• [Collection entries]
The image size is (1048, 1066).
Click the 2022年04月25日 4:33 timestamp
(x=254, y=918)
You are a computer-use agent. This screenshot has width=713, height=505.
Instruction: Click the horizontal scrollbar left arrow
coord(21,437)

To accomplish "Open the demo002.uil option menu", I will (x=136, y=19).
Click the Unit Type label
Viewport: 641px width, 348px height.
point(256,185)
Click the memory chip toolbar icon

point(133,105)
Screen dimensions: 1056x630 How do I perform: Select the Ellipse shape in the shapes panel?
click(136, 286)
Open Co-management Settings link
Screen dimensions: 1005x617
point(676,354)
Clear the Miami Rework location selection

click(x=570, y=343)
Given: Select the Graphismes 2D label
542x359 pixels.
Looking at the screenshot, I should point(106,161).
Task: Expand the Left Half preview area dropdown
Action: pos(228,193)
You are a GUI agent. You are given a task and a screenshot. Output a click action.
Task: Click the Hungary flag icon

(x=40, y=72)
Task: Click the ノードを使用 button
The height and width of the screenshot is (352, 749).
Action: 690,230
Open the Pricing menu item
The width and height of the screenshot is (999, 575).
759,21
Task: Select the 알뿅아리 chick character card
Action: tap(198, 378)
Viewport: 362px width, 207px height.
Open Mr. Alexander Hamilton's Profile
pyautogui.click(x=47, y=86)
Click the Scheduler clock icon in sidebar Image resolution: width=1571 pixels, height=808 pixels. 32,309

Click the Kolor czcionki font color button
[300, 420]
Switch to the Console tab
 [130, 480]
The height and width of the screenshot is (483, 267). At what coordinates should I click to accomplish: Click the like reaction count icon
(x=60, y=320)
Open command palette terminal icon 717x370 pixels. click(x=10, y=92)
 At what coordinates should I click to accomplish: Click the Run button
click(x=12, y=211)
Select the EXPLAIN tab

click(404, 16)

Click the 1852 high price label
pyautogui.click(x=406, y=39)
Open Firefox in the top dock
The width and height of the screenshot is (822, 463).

• [Task instructions]
The full set of records must be transcribed character for character.

• [Response]
The image size is (1048, 1066).
Click the 2022年04月25日 4:33 timestamp
(x=254, y=918)
You are a computer-use agent. This screenshot has width=713, height=505.
Instruction: Click the horizontal scrollbar left arrow
coord(21,437)

To accomplish "Open the demo002.uil option menu", I will (x=136, y=19).
Click the Unit Type label
Viewport: 641px width, 348px height.
point(256,185)
Click the memory chip toolbar icon

point(133,105)
Screen dimensions: 1056x630 How do I perform: Select the Ellipse shape in the shapes panel?
click(136, 286)
Open Co-management Settings link
Screen dimensions: 1005x617
point(676,354)
Clear the Miami Rework location selection

click(x=570, y=343)
Given: Select the Graphismes 2D label
542x359 pixels.
Looking at the screenshot, I should point(106,161).
Task: Expand the Left Half preview area dropdown
Action: pos(228,193)
You are a GUI agent. You are given a task and a screenshot. Output a click action.
Task: Click the Hungary flag icon

(x=40, y=72)
Task: Click the ノードを使用 button
The height and width of the screenshot is (352, 749).
Action: 690,230
Open the Pricing menu item
The width and height of the screenshot is (999, 575).
759,21
Task: Select the 알뿅아리 chick character card
Action: tap(198, 378)
Viewport: 362px width, 207px height.
Open Mr. Alexander Hamilton's Profile
pyautogui.click(x=47, y=86)
Click the Scheduler clock icon in sidebar Image resolution: width=1571 pixels, height=808 pixels. 32,309

Click the Kolor czcionki font color button
[300, 420]
Switch to the Console tab
 [130, 480]
The height and width of the screenshot is (483, 267). At what coordinates should I click to accomplish: Click the like reaction count icon
(x=60, y=320)
Open command palette terminal icon 717x370 pixels. click(x=10, y=92)
 At what coordinates should I click to accomplish: Click the Run button
click(x=12, y=211)
Select the EXPLAIN tab

click(404, 16)

Click the 1852 high price label
pyautogui.click(x=406, y=39)
Open Firefox in the top dock
The width and height of the screenshot is (822, 463).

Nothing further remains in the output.